Stored data:
# # # # # # #
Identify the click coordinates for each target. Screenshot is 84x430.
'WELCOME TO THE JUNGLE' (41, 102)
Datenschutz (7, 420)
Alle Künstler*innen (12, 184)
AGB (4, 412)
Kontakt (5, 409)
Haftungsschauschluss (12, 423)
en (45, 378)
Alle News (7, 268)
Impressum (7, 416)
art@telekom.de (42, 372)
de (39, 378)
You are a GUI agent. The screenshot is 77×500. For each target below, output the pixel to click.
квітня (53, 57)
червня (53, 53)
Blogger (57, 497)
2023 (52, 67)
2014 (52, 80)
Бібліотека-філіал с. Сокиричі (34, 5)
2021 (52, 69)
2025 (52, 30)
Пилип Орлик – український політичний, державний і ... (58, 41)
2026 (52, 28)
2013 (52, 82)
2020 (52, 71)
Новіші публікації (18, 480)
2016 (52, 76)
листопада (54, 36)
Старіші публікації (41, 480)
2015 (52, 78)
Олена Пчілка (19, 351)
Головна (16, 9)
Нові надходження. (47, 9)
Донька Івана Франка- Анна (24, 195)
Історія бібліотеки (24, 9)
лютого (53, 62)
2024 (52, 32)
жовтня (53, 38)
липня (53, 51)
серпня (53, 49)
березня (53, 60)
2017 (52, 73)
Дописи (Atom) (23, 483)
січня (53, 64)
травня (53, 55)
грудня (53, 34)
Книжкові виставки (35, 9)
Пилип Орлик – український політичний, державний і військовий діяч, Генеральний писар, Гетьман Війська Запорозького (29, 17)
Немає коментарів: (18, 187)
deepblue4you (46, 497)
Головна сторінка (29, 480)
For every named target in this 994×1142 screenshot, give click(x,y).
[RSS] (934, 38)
# # # # # # #
● **TASK GOAL**
Convert every line of the records above into a Markdown table with the columns "No." and "Line," numbering the rows in order and skipping blank lines.

● **SOLUTION TO THIS TASK**
| No. | Line |
|---|---|
| 1 | Identify the click coordinates for each target. Screenshot is 84x430. |
| 2 | 'WELCOME TO THE JUNGLE' (41, 102) |
| 3 | Datenschutz (7, 420) |
| 4 | Alle Künstler*innen (12, 184) |
| 5 | AGB (4, 412) |
| 6 | Kontakt (5, 409) |
| 7 | Haftungsschauschluss (12, 423) |
| 8 | en (45, 378) |
| 9 | Alle News (7, 268) |
| 10 | Impressum (7, 416) |
| 11 | art@telekom.de (42, 372) |
| 12 | de (39, 378) |
| 13 | You are a GUI agent. The screenshot is 77×500. For each target below, output the pixel to click. |
| 14 | квітня (53, 57) |
| 15 | червня (53, 53) |
| 16 | Blogger (57, 497) |
| 17 | 2023 (52, 67) |
| 18 | 2014 (52, 80) |
| 19 | Бібліотека-філіал с. Сокиричі (34, 5) |
| 20 | 2021 (52, 69) |
| 21 | 2025 (52, 30) |
| 22 | Пилип Орлик – український політичний, державний і ... (58, 41) |
| 23 | 2026 (52, 28) |
| 24 | 2013 (52, 82) |
| 25 | 2020 (52, 71) |
| 26 | Новіші публікації (18, 480) |
| 27 | 2016 (52, 76) |
| 28 | листопада (54, 36) |
| 29 | Старіші публікації (41, 480) |
| 30 | 2015 (52, 78) |
| 31 | Олена Пчілка (19, 351) |
| 32 | Головна (16, 9) |
| 33 | Нові надходження. (47, 9) |
| 34 | Донька Івана Франка- Анна (24, 195) |
| 35 | Історія бібліотеки (24, 9) |
| 36 | лютого (53, 62) |
| 37 | 2024 (52, 32) |
| 38 | жовтня (53, 38) |
| 39 | липня (53, 51) |
| 40 | серпня (53, 49) |
| 41 | березня (53, 60) |
| 42 | 2017 (52, 73) |
| 43 | Дописи (Atom) (23, 483) |
| 44 | січня (53, 64) |
| 45 | травня (53, 55) |
| 46 | грудня (53, 34) |
| 47 | Книжкові виставки (35, 9) |
| 48 | Пилип Орлик – український політичний, державний і військовий діяч, Генеральний писар, Гетьман Війська Запорозького (29, 17) |
| 49 | Немає коментарів: (18, 187) |
| 50 | deepblue4you (46, 497) |
| 51 | Головна сторінка (29, 480) |
| 52 | For every named target in this 994×1142 screenshot, give click(x,y). |
| 53 | [RSS] (934, 38) |